In RISC-V, performance will be slow if code has a lot of branches.
ARMv7 Conditional Instructions

while(i != j) {
    if (i > j)
        i -= j;
    else
        j -= i;
} 

In ARM, can avoid delay due to Branches with conditional instructions

LOOP: CMP Ri, Rj // set condition "NE" if (i != j)
       // "GT" if (i > j),
       // or "LT" if (i < j)
SUBGT Ri, Ri, Rj // if "GT" (greater than), i = i-j;
SUBLE Rj, Rj, Ri // if "LE" (less than or equal), j = j-i;
BNE loop // if "NE" (not equal), then loop
ARMv7: Other Cool operations

Shift one register (e.g. Rc) any amount
Add to another register (e.g. Rb)
Store result in a different register (e.g. Ra)

ADD Ra, Rb, Rc LSL #4
Ra = Rb + Rc<<4
Ra = Rb + Rc x 16
ARMv7 Instruction Set Architecture

All ARMv7 instructions are 32 bits long, has 3 formats

Reduced Instruction Set Computer (RISC) properties
  • Only Load/Store instructions access memory
  • Instructions operate on operands in processor registers
  • 16 registers

Complex Instruction Set Computer (CISC) properties
  • Autoincrement, autodecrement, PC-relative addressing
  • Conditional execution
  • Multiple words can be accessed from memory with a single
    instruction (SIMD: single instr multiple data)
ARMv8 (64-bit) Instruction Set Architecture

All ARMv8 instructions are 64 bits long, has 3 formats

Reduced Instruction Set Computer (RISC) properties

• Only Load/Store instructions access memory
• Instructions operate on operands in processor registers
• 32 registers and r0 is always 0

NO MORE Complex Instruction Set Computer (CISC) properties

• NO Conditional execution
• NO Multiple words can be accessed from memory with a single instruction (SIMD: single instr multiple data)
Instruction Set Architecture Variations

ISA defines the permissible instructions

- RISC-V: load/store, arithmetic, control flow, …
- ARMv7: similar to RISC-V, but more shift, memory, & conditional ops
- ARMv8 (64-bit): even closer to RISC-V, no conditional ops
- VAX: arithmetic on memory or registers, strings, polynomial evaluation, stacks/queues, …
- Cray: vector operations, …
- x86: a little of everything
ISA Takeaways

The number of available registers greatly influenced the instruction set architecture (ISA)
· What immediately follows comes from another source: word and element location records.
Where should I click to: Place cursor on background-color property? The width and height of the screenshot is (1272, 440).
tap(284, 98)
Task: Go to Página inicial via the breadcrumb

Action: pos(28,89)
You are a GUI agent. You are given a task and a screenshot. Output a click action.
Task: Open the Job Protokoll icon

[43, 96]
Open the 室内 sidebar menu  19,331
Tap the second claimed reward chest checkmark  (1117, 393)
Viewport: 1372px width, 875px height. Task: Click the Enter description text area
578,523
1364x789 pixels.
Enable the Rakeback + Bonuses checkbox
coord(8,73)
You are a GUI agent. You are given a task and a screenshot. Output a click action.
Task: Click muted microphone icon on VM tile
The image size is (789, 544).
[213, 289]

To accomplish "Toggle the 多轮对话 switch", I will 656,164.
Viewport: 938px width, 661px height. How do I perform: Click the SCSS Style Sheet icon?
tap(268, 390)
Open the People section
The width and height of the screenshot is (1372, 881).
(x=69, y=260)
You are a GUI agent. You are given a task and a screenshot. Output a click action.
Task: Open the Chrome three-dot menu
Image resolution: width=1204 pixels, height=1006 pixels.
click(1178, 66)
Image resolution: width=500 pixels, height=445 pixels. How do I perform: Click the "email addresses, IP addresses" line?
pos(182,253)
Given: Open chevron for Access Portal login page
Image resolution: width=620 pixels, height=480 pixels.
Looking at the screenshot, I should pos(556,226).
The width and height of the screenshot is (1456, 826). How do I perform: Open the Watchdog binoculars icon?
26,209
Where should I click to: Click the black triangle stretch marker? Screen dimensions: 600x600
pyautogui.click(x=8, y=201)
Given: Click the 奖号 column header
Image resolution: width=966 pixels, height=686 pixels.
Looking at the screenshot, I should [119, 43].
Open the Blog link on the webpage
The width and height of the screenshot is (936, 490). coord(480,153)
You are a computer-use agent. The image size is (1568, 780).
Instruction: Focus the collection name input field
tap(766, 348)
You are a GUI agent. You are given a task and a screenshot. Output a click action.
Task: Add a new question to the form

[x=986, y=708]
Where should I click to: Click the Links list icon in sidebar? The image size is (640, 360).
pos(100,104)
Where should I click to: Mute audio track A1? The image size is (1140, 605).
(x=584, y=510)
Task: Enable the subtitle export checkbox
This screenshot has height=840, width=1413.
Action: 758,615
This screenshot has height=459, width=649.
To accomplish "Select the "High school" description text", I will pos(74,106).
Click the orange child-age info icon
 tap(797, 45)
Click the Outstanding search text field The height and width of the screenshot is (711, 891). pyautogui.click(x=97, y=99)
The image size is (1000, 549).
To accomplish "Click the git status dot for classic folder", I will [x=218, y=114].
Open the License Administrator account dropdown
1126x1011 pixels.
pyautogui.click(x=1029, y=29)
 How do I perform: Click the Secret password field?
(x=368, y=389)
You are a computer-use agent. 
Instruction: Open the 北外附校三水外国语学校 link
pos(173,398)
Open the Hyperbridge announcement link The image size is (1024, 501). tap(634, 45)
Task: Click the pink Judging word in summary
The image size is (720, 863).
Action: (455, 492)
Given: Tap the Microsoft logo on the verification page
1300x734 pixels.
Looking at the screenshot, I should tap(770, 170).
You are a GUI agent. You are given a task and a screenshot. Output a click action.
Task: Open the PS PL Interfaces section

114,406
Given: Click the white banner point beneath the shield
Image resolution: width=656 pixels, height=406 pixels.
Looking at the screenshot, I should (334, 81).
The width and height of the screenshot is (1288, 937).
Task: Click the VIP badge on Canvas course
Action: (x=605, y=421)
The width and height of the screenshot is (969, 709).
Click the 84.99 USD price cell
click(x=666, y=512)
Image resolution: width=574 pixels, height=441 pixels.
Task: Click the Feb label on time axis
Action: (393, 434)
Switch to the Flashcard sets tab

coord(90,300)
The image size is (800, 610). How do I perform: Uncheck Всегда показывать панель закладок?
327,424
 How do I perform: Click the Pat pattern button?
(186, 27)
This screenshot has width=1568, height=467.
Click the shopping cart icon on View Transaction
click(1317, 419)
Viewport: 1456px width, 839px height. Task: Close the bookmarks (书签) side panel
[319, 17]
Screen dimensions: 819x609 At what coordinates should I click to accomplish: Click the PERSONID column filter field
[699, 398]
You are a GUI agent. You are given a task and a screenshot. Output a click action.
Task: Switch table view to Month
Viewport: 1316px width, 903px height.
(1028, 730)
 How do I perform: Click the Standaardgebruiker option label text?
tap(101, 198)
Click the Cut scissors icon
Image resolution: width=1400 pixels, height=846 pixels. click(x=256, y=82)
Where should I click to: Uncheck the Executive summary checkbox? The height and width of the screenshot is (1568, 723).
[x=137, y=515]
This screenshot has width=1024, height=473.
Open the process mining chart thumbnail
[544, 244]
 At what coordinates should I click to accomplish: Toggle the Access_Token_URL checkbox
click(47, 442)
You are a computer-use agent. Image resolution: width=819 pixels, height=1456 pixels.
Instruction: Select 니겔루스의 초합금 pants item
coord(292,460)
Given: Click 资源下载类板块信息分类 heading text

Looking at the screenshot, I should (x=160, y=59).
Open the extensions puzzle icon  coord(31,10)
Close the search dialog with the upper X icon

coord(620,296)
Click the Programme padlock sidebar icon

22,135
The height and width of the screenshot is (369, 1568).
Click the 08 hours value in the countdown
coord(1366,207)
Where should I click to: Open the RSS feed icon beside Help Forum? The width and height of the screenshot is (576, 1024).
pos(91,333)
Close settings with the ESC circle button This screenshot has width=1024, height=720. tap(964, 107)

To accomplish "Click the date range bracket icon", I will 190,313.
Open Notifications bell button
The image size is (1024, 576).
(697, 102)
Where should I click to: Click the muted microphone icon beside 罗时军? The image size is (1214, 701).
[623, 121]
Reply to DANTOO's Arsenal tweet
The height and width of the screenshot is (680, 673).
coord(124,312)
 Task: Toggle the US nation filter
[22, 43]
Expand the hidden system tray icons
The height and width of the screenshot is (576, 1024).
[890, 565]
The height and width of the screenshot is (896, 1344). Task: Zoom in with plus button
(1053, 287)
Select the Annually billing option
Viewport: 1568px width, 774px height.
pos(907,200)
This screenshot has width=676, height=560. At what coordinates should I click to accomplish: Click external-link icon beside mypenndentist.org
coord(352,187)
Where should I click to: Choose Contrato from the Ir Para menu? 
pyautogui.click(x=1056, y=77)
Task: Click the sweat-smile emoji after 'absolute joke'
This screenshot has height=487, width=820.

Complex Instruction Set Computers were very complex + Small # of insns necessary to fit program into memory. - greatly increased the complexity of the ISA as well.

Back in the day… CISC was necessary because everybody programmed in assembly and machine code! Today, CISC ISA’s are still dominant due to the prevalence of x86 ISA processors. However, RISC ISA’s today such as ARM have an ever increasing market share (of our everyday life!). ARM borrows a bit from both RISC and CISC.